Холодная ночь дохнула на нее свежестью и прелым сеном, и Гнеда никогда еще не чувствовала такого облегчения как нынче, когда захлопнула дверь за своей спиной. Она провела рукавом по глазам, вытирая жгучие слезы, и вдруг врезалась во что-то мягкое. В испуге отскочив, она не сдержала приглушенного крика. Из темноты на нее смотрел княжич Стойгнев.
Бьярки мог сколько угодно делать вид, что получает удовольствие от посиделок, но себя не обмануть. Вечер был испорчен.
Беседы вроде бы ладились, ему везло в играх и льстили красноречивые взгляды Звениславы. Но все это время он отчего-то никак не мог выбросить из головы мысли о девчонке, что осталась в дальнем темном углу, рядом с пауками и недометенным сором.

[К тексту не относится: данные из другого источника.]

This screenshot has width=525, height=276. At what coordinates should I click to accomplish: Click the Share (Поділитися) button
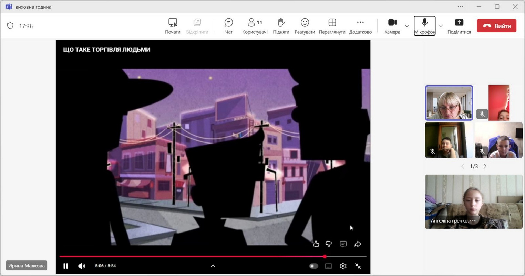(x=459, y=26)
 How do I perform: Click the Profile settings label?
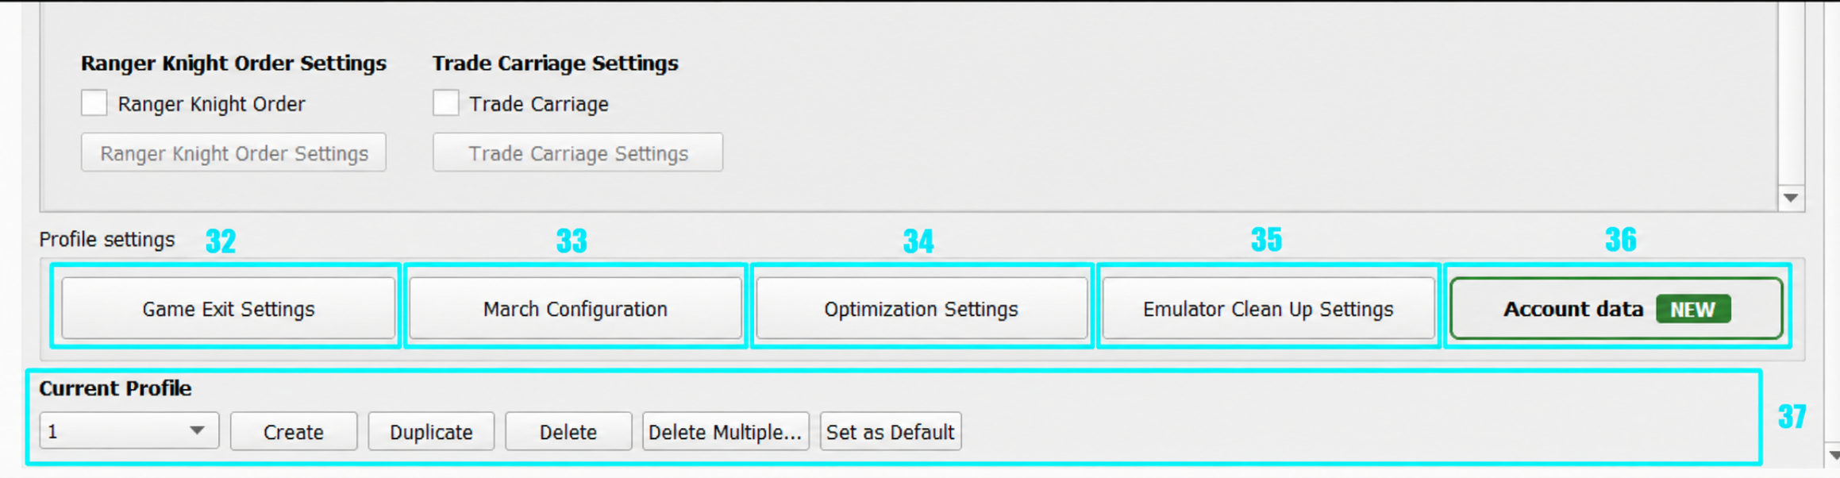pos(107,239)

Не мог забыть ее растерянный, беспомощный взор, когда она стояла там, хлопая своими глазами. Своими черными ведьминскими глазами. Словно на нее не смотрели, а бросались камнями.
Бьярки передернуло.
Проклятье!
Какого лешего он вообще об этом думает? Она заслужила. Сама напросилась. В другой раз не станет не в свои сани садиться.
Молодой боярин не понимал себя. Не он ли предвкушал, как все будут глумиться над ней? Не он ли чувствовал злорадное удовлетворение, когда она получила свое? Когда стародубские девчонки смеялись над поношенной посконной рубахой и этим дурацким ожерельем из рябины? Когда обсуждали ее, бесстыдно, в глаза, словно она была рабыней или чьей-то вещью? Почему же тогда на душе было так муторно? Почему он силой заставлял себя не глядеть
Несколько раз Звениславка спрашивала, все ли хорошо, испытующе заглядывая в очи, словно чувствовала, что он чем-то терзался. А Бьярки так и распирало выкрикнуть, что ничего не хорошо, что он делает не то, думает не то и вообще все идет наперекосяк!
Вспомнилось, как в детстве мать перед сном гладила его по голове и наказывала перечесть события уходящего дня. Все ли он сделал правильно, не обидел ли слабого, не оставил ли друга в беде, помог ли нуждающемуся, подал ли страждущему? Нет, мама. Не сделал, обидел, не помог.
И вот, совершенно не подчиняясь его воле, глаза сами нашли пустой угол. Одиноко стоящая прялка и снова это нерадиво валяющееся на полу веретено, самый вид которого взъярил Бьярки. Он не встречал еще ни одну девку, посмевшую бы так обращаться с этим почти священным для других женщин предметом. В отброшенном ею куске дерева, обмотанном – конечно же! – слишком толстой и неопрятной ниткой, была вся она, и это сводило Бьярки с ума.
Вне себя от гнева, боярин резко распахнул дверь, вылетая из шумной избы в тихий ночной двор. Он успел уловить лишь несколько слов, когда голос оборвался, спугнутый его неожиданным появлением. Они стояли чуть в стороне, у крыльца. Слишком близко друг к другу.
Словно услышав его мысли, Гнеда сделала полшага назад, отступая от княжича.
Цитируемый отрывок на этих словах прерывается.